根据自定义角色的信息,使用以下格式创建请求正文:
{ "name": "{roleDefinitionId}", "properties": { "roleName": "", "description": "", "type": "CustomRole", "permissions": [ { "actions": [ ], "notActions": [ ] } ], "assignableScopes": [ "/subscriptions/{subscriptionId1}", "/subscriptions/{subscriptionId2}", "/subscriptions/{subscriptionId1}/resourceGroups/{resourceGroup1}", "/subscriptions/{subscriptionId2}/resourceGroups/{resourceGroup2}", "/providers/Microsoft.Management/managementGroups/{groupId1}" ] } }
使用想要对自定义角色所做的更改来更新请求正文。
下面显示了已添加新诊断设置操作的请求正文示例:
{ "name": "88888888-8888-8888-8888-888888888888", "properties": { "roleName": "Virtual Machine Operator", "description": "Can monitor and restart virtual machines.", "type": "CustomRole", "permissions": [ { "actions": [ "Microsoft.Storage/*/read", "Microsoft.Network/*/read", "Microsoft.Compute/*/read", "Microsoft.Compute/virtualMachines/start/action", "Microsoft.Compute/virtualMachines/restart/action", "Microsoft.Authorization/*/read", "Microsoft.ResourceHealth/availabilityStatuses/read", "Microsoft.Resources/subscriptions/resourceGroups/read", "Microsoft.Insights/alertRules/*", "Microsoft.Insights/diagnosticSettings/*" ], "notActions": [] } ], "assignableScopes": [ "/subscriptions/00000000-0000-0000-0000-000000000000", "/providers/Microsoft.Management/managementGroups/marketing-group" ] } }
删除自定义角色
若要删除自定义角色,请使用角色定义 - 删除 REST API。 若要调用此 API,登录时使用的用户必须分配有一个角色,该角色在所有 assignableScopes
上具有 Microsoft.Authorization/roleDefinitions/delete
权限。 在内置角色中,只有所有者和用户访问管理员包含此权限。
删除使用自定义角色的任何角色分配。 有关详细信息,请参阅查找角色分配以删除自定义角色。

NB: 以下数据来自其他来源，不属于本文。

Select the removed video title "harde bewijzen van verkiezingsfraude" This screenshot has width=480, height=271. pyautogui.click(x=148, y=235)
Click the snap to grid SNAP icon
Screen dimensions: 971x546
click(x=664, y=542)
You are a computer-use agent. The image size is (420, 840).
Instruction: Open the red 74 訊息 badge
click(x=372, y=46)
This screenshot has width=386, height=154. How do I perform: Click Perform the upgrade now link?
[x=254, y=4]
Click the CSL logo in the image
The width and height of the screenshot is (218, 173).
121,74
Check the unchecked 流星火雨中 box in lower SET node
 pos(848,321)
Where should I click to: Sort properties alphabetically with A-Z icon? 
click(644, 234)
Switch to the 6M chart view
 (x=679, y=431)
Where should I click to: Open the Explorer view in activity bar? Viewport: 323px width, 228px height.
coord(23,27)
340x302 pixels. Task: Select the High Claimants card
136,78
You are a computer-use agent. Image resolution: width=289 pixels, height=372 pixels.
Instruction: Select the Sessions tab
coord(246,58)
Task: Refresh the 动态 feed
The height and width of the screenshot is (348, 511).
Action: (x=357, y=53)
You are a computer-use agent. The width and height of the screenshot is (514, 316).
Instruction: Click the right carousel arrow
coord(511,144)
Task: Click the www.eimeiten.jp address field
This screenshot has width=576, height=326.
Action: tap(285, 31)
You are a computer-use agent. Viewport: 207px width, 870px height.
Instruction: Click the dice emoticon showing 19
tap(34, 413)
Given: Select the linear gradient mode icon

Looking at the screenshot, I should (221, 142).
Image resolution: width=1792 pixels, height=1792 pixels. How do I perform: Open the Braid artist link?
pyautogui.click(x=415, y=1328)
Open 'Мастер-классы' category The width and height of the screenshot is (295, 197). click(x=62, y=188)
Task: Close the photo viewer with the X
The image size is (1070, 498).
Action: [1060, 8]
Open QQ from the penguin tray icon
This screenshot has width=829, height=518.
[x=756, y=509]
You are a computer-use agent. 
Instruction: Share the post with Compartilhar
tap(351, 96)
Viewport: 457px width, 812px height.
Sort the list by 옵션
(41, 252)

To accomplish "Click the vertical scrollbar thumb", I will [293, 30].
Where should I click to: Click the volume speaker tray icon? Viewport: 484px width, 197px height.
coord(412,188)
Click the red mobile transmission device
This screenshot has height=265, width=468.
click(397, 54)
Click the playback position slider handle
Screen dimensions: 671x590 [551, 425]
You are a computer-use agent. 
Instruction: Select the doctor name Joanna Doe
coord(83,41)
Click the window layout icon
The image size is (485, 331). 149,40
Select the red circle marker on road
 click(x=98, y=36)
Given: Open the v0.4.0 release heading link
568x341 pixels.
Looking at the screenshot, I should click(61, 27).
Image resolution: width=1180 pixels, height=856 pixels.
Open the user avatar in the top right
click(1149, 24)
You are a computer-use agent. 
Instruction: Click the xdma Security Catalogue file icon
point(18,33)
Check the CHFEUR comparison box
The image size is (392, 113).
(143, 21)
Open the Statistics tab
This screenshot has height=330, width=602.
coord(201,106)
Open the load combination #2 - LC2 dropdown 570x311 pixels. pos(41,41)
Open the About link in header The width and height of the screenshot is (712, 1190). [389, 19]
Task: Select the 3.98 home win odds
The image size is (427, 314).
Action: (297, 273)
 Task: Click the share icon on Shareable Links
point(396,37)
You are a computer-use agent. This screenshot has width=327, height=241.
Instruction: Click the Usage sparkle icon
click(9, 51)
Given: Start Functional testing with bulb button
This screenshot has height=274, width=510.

使用角色定义 - 列出或角色定义 - 获取 REST API 获取自定义角色的 GUID 标识符。 有关详细信息,请参阅前面的列出所有自定义角色定义部分。
从下面的请求开始:
DELETE https://management.chinacloudapi.cn/{scope}/providers/Microsoft.Authorization/roleDefinitions/{roleDefinitionId}?api-version=2022-04-01
在 URI 中,将 {scope} 替换为要删除自定义角色的范围。
作用域 类型 subscriptions/{subscriptionId1}
订阅 subscriptions/{subscriptionId1}/resourceGroups/{resourceGroup1}
资源组 providers/Microsoft.Management/managementGroups/{groupId1}
管理组 将 {roleDefinitionId} 替换为自定义角色的 GUID 标识符。